The screen will now show up to 12 providers.
Image: Google

Google is changing how its Android search engine choice screen works in Europe, following complaints from rivals about its pay-to-play model, the company has announced in a blog post. The selection screen appears for users when they first set up an Android device, and is designed to offer a choice of search engines after Google was hit by a record $5 billion antitrust fine in 2018. From September, the search giant is making it free for search engines to be included, and is increasing the number of services that’ll be shown on the selection screen.

Currently, the selection screen includes a choice of just four search providers. One is Google, and the other three are chosen through a sealed-bid auction process. Search providers each “state the price that they are willing to pay each time a user selects them from the choice screen” and Google then selects the three highest bidders over a minimum bid threshold, and displays them in a random order on the screen.

Up to 12 search providers will now be shown

After the changes, which will apply to all devices sold in the European Economic Area and the UK, Google will display up to 12 providers on its search selection screen, and none will have to pay to be included. The first five will be the most popular search engines in a given country, as determined by the web analytics service StatCounter, displayed in a random order. Below these, Google will show up to seven more providers in a random order. If there are ever more than seven other providers to choose from, then Google says it’ll randomly display a selection of seven whenever the choice screen in shown.
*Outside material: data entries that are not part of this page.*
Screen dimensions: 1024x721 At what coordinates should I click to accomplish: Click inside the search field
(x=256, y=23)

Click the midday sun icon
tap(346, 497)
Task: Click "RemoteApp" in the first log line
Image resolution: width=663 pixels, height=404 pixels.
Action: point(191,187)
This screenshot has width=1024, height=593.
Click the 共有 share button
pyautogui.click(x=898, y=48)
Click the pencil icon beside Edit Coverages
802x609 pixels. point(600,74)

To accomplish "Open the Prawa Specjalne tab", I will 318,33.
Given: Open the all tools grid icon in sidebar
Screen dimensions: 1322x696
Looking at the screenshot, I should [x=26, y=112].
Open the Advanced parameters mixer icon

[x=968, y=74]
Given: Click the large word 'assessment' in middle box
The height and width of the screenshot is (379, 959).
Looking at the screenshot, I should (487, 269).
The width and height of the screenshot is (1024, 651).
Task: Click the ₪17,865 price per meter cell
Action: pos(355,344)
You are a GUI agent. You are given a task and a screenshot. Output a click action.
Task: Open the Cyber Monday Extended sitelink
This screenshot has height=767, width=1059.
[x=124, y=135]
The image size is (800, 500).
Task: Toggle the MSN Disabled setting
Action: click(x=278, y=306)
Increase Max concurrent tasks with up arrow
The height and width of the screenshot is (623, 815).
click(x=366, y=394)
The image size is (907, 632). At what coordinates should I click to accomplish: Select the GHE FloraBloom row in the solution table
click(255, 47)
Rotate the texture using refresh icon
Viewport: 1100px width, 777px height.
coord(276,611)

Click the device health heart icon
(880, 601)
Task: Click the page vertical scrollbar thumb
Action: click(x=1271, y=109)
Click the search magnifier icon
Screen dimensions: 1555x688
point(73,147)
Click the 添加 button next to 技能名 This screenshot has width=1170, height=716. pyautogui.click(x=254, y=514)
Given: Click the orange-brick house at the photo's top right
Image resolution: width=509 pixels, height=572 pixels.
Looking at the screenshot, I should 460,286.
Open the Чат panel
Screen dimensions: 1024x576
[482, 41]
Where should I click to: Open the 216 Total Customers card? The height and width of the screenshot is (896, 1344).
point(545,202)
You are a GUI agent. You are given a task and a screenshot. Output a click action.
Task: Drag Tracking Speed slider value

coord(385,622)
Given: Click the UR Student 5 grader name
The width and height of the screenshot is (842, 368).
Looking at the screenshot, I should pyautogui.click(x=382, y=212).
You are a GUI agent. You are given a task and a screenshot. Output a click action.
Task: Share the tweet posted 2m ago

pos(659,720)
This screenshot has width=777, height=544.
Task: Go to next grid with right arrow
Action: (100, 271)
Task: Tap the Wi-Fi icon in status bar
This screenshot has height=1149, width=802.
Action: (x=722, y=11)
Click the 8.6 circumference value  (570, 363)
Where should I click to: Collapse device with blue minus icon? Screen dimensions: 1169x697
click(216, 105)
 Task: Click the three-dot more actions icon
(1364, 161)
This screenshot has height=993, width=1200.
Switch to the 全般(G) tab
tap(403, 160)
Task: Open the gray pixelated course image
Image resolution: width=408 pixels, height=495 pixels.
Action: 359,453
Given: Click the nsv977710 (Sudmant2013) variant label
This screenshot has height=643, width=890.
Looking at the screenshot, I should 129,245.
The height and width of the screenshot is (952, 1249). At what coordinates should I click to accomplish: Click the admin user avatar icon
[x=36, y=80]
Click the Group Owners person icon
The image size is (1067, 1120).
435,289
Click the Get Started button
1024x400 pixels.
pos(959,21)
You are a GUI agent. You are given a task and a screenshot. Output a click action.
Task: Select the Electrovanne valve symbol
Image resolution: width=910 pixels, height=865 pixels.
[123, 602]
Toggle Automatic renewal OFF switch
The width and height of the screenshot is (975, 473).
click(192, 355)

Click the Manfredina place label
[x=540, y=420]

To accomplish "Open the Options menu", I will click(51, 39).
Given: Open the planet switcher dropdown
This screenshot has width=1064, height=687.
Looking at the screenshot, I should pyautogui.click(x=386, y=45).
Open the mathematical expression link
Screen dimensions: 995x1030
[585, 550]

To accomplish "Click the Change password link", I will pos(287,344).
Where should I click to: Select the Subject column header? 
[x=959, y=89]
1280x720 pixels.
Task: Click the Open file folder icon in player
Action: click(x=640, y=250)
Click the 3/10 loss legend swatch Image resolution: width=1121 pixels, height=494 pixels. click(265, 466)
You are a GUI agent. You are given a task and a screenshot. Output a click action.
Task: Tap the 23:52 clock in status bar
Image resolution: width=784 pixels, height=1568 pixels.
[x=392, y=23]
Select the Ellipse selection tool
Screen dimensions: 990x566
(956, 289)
Although providers won’t have to pay to be included, Google has detailed a number of eligibility requirements here. Providers must offer a “general search service,” which means results can’t be limited to a single topic, they need to offer a free app on Google Play, and they need to be correctly localized in a country to be visible on its selection screen.

Responding to the news, DuckDuckGo CEO Gabriel Weinberg cautiously welcomed the changes, but criticized Google for not having made them three years ago. He said they should also apply to more devices and in all countries, and that the selection screen should not be limited to the first time a user sets up or factory resets an Android device. In its FAQ Google confirmed that users will only see the choice screen once per device, during setup. Last year, Weinberg criticized the auction process, and called it “fundamentally flawed.

But in comments given to Bloomberg, EU officials welcomed the “positive” move that addressed complaints from rivals. “Users will have even more opportunities to choose an alternative,” the European Commission said.